=== Stored data entries ===
- - - -

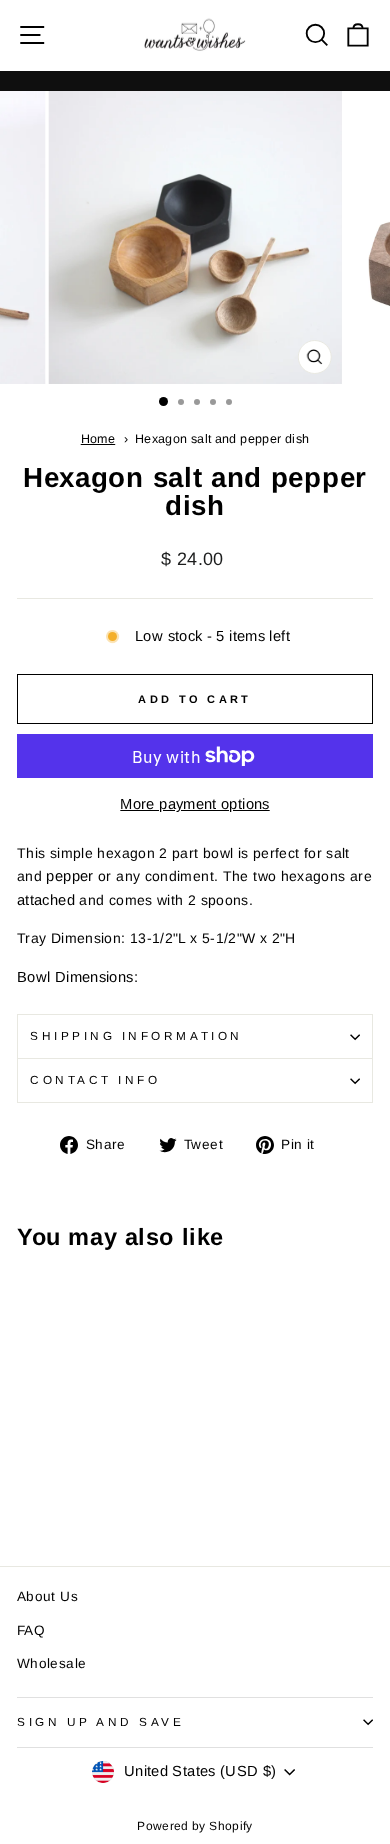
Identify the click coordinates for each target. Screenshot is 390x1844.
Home (98, 439)
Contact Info (95, 1079)
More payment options (194, 804)
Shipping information (136, 1035)
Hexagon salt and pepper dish (222, 439)
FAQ (31, 1630)
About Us (47, 1596)
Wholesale (51, 1663)
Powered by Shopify (195, 1826)
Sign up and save (101, 1721)
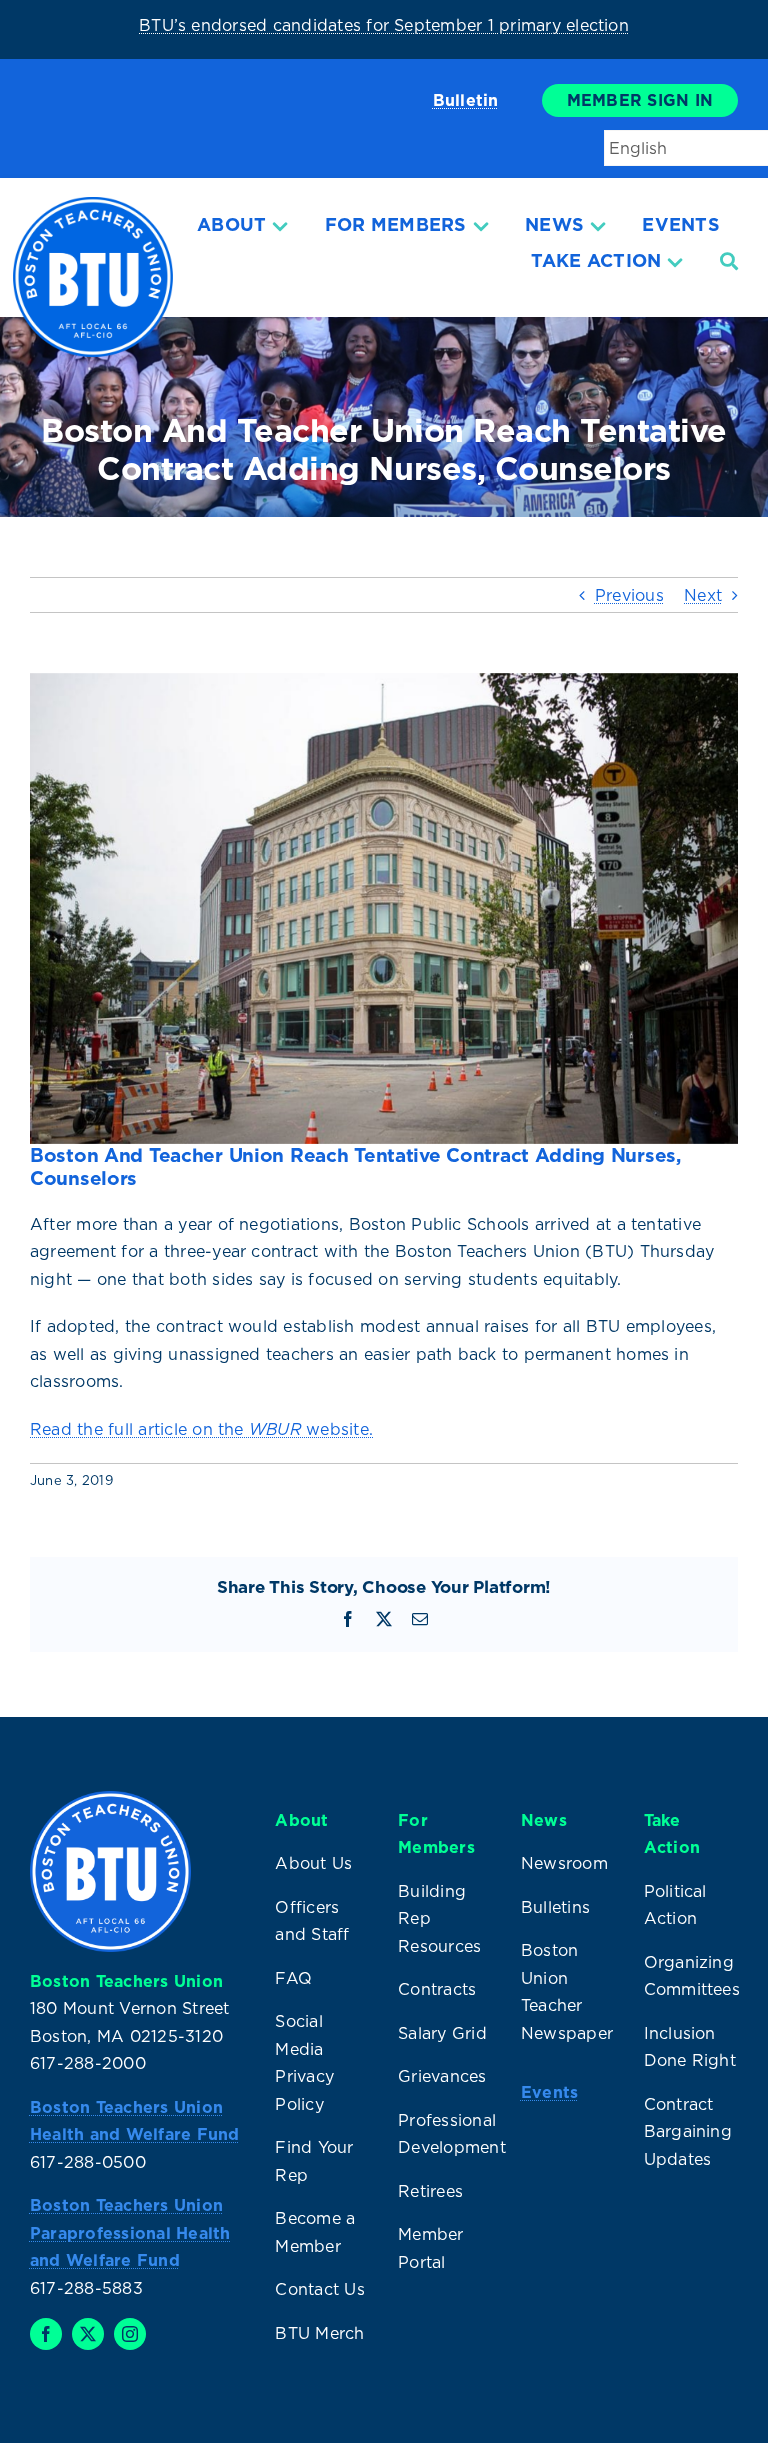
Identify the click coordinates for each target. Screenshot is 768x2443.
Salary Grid (442, 2033)
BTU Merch (319, 2333)
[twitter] (88, 2334)
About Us (313, 1863)
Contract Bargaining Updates (688, 2131)
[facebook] (46, 2334)
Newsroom (564, 1863)
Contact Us (319, 2289)
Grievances (442, 2076)
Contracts (437, 1989)
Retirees (430, 2191)
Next (703, 595)
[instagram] (130, 2334)
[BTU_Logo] (93, 205)
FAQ (293, 1978)
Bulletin (466, 100)
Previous (629, 595)
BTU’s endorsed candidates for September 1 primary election (384, 25)
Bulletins (555, 1907)
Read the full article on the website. (201, 1429)
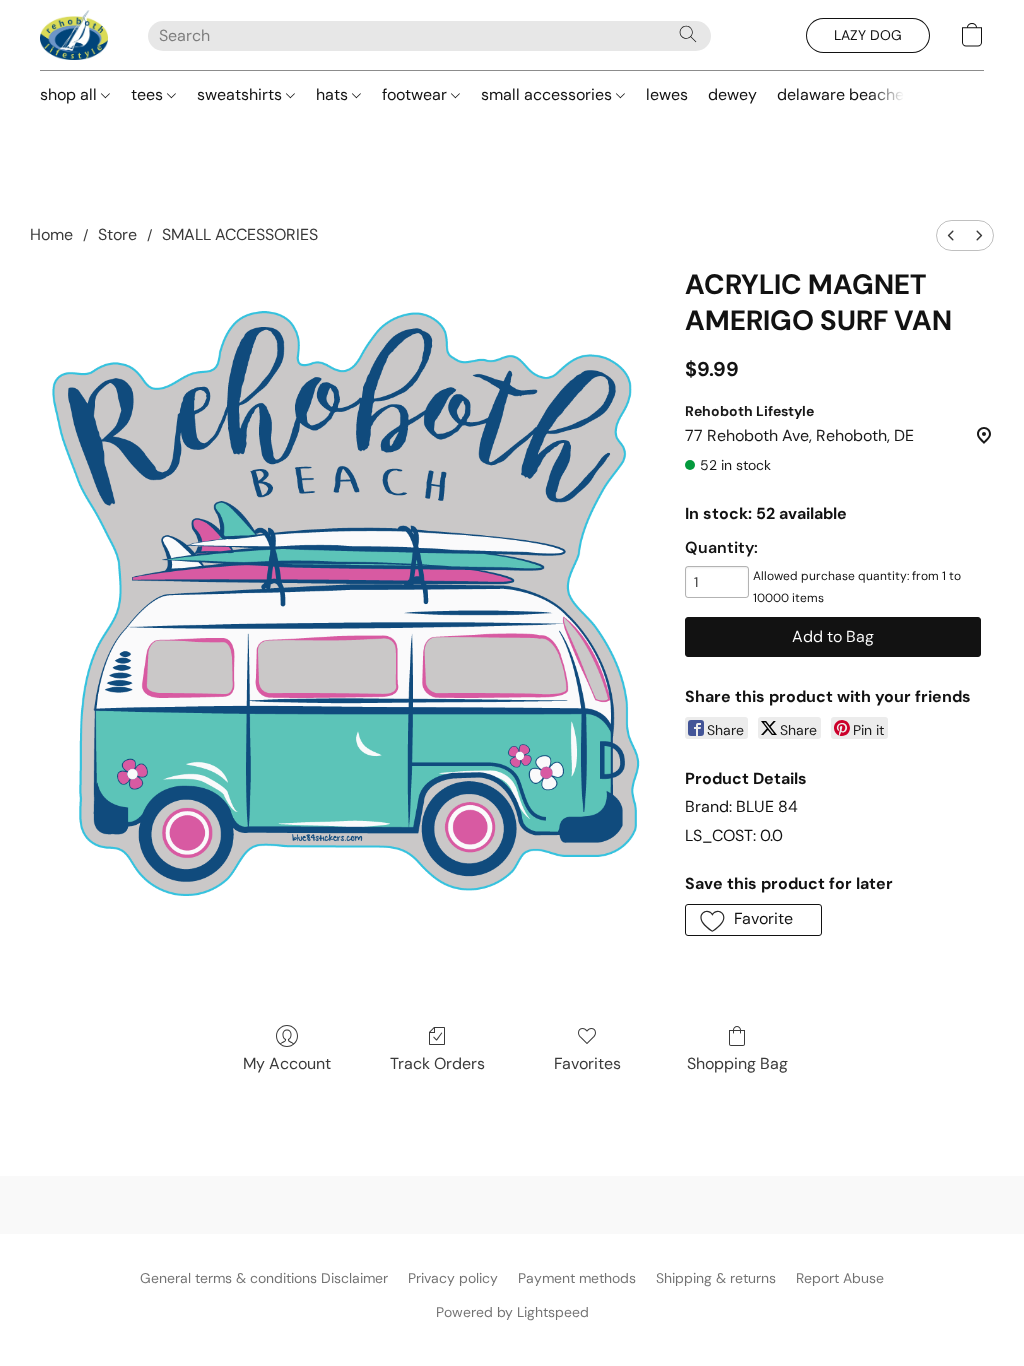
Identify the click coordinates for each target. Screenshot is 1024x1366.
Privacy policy (453, 1278)
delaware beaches (844, 94)
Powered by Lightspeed (512, 1312)
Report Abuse (840, 1278)
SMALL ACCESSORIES (240, 234)
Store (117, 234)
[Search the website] (688, 34)
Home (51, 234)
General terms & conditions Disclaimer (264, 1278)
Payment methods (577, 1278)
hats (334, 94)
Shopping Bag (737, 1063)
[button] (74, 35)
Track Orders (437, 1063)
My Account (287, 1063)
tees (149, 94)
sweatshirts (241, 94)
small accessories (548, 94)
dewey (732, 94)
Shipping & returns (716, 1278)
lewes (667, 94)
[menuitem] (951, 235)
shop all (70, 94)
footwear (416, 94)
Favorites (587, 1063)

- - - -

=== DIRECTIONS ===
With the pictures set aside, copy each line above as written.

=== OUTPUT OF THE EXERCISE ===
Identify the click coordinates for each target. Screenshot is 390x1844.
Home (98, 439)
Contact Info (95, 1079)
More payment options (194, 804)
Shipping information (136, 1035)
Hexagon salt and pepper dish (222, 439)
FAQ (31, 1630)
About Us (47, 1596)
Wholesale (51, 1663)
Powered by Shopify (195, 1826)
Sign up and save (101, 1721)
Identify the click coordinates for each target. Screenshot is 768x2443.
Salary Grid (442, 2033)
BTU Merch (319, 2333)
[twitter] (88, 2334)
About Us (313, 1863)
Contract Bargaining Updates (688, 2131)
[facebook] (46, 2334)
Newsroom (564, 1863)
Contact Us (319, 2289)
Grievances (442, 2076)
Contracts (437, 1989)
Retirees (430, 2191)
Next (703, 595)
[instagram] (130, 2334)
[BTU_Logo] (93, 205)
FAQ (293, 1978)
Bulletin (466, 100)
Previous (629, 595)
BTU’s endorsed candidates for September 1 primary election (384, 25)
Bulletins (555, 1907)
Read the full article on the website. (201, 1429)
Identify the click coordinates for each target. Screenshot is 1024x1366.
Privacy policy (453, 1278)
delaware beaches (844, 94)
Powered by Lightspeed (512, 1312)
Report Abuse (840, 1278)
SMALL ACCESSORIES (240, 234)
Store (117, 234)
[Search the website] (688, 34)
Home (51, 234)
General terms & conditions Disclaimer (264, 1278)
Payment methods (577, 1278)
hats (334, 94)
Shopping Bag (737, 1063)
[button] (74, 35)
Track Orders (437, 1063)
My Account (287, 1063)
tees (149, 94)
sweatshirts (241, 94)
small accessories (548, 94)
dewey (732, 94)
Shipping & returns (716, 1278)
lewes (667, 94)
[menuitem] (951, 235)
shop all (70, 94)
footwear (416, 94)
Favorites (587, 1063)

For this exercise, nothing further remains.